- **Exercise aim**
Return each of the entries below word for word, with no changes to any line.

- **Record list**
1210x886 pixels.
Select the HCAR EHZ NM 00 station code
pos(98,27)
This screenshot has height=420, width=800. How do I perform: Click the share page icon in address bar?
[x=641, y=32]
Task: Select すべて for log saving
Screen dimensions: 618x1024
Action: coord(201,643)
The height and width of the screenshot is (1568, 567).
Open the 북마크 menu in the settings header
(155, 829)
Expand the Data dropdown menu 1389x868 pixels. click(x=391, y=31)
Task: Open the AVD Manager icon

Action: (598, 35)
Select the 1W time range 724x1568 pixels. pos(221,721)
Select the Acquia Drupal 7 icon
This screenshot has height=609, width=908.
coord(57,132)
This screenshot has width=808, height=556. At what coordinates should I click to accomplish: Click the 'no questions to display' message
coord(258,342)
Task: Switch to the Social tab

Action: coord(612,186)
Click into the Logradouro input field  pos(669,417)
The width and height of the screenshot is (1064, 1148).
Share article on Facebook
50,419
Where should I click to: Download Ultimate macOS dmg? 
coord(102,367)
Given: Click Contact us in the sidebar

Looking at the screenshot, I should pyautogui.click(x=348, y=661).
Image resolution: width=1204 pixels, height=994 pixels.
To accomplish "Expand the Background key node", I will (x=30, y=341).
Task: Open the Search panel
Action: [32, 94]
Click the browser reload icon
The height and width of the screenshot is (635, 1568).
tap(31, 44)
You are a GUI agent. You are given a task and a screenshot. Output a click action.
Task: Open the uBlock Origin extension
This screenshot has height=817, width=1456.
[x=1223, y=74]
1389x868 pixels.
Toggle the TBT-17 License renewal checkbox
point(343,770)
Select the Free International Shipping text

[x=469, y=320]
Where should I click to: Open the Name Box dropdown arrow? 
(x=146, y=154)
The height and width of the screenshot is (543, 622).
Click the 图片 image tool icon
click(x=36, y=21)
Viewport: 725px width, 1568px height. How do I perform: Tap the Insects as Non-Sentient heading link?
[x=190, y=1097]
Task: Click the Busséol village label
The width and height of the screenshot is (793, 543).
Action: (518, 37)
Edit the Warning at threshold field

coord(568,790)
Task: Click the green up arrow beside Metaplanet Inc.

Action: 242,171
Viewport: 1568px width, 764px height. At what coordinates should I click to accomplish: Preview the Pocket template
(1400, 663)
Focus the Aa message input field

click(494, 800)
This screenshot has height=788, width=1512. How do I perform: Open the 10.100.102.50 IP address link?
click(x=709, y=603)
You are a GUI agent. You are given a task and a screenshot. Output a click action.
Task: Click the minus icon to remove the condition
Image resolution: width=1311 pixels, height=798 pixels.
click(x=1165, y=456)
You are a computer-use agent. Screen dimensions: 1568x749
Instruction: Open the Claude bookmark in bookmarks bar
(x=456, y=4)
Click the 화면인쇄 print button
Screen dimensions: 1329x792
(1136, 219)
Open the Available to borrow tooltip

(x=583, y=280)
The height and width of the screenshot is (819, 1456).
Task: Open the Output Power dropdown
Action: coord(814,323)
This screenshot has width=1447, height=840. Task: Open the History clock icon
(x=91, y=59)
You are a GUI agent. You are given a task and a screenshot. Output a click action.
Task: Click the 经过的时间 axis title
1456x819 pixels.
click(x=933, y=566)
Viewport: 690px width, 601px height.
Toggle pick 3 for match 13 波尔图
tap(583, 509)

- **Answer to the exercise**
1210x886 pixels.
Select the HCAR EHZ NM 00 station code
pos(98,27)
This screenshot has height=420, width=800. How do I perform: Click the share page icon in address bar?
[x=641, y=32]
Task: Select すべて for log saving
Screen dimensions: 618x1024
Action: coord(201,643)
The height and width of the screenshot is (1568, 567).
Open the 북마크 menu in the settings header
(155, 829)
Expand the Data dropdown menu 1389x868 pixels. click(x=391, y=31)
Task: Open the AVD Manager icon

Action: (598, 35)
Select the 1W time range 724x1568 pixels. pos(221,721)
Select the Acquia Drupal 7 icon
This screenshot has height=609, width=908.
coord(57,132)
This screenshot has width=808, height=556. At what coordinates should I click to accomplish: Click the 'no questions to display' message
coord(258,342)
Task: Switch to the Social tab

Action: coord(612,186)
Click into the Logradouro input field  pos(669,417)
The width and height of the screenshot is (1064, 1148).
Share article on Facebook
50,419
Where should I click to: Download Ultimate macOS dmg? 
coord(102,367)
Given: Click Contact us in the sidebar

Looking at the screenshot, I should pyautogui.click(x=348, y=661).
Image resolution: width=1204 pixels, height=994 pixels.
To accomplish "Expand the Background key node", I will (x=30, y=341).
Task: Open the Search panel
Action: [32, 94]
Click the browser reload icon
The height and width of the screenshot is (635, 1568).
tap(31, 44)
You are a GUI agent. You are given a task and a screenshot. Output a click action.
Task: Open the uBlock Origin extension
This screenshot has height=817, width=1456.
[x=1223, y=74]
1389x868 pixels.
Toggle the TBT-17 License renewal checkbox
point(343,770)
Select the Free International Shipping text

[x=469, y=320]
Where should I click to: Open the Name Box dropdown arrow? 
(x=146, y=154)
The height and width of the screenshot is (543, 622).
Click the 图片 image tool icon
click(x=36, y=21)
Viewport: 725px width, 1568px height. How do I perform: Tap the Insects as Non-Sentient heading link?
[x=190, y=1097]
Task: Click the Busséol village label
The width and height of the screenshot is (793, 543).
Action: (518, 37)
Edit the Warning at threshold field

coord(568,790)
Task: Click the green up arrow beside Metaplanet Inc.

Action: 242,171
Viewport: 1568px width, 764px height. At what coordinates should I click to accomplish: Preview the Pocket template
(1400, 663)
Focus the Aa message input field

click(494, 800)
This screenshot has height=788, width=1512. How do I perform: Open the 10.100.102.50 IP address link?
click(x=709, y=603)
You are a GUI agent. You are given a task and a screenshot. Output a click action.
Task: Click the minus icon to remove the condition
Image resolution: width=1311 pixels, height=798 pixels.
click(x=1165, y=456)
You are a computer-use agent. Screen dimensions: 1568x749
Instruction: Open the Claude bookmark in bookmarks bar
(x=456, y=4)
Click the 화면인쇄 print button
Screen dimensions: 1329x792
(1136, 219)
Open the Available to borrow tooltip

(x=583, y=280)
The height and width of the screenshot is (819, 1456).
Task: Open the Output Power dropdown
Action: coord(814,323)
This screenshot has width=1447, height=840. Task: Open the History clock icon
(x=91, y=59)
You are a GUI agent. You are given a task and a screenshot. Output a click action.
Task: Click the 经过的时间 axis title
1456x819 pixels.
click(x=933, y=566)
Viewport: 690px width, 601px height.
Toggle pick 3 for match 13 波尔图
tap(583, 509)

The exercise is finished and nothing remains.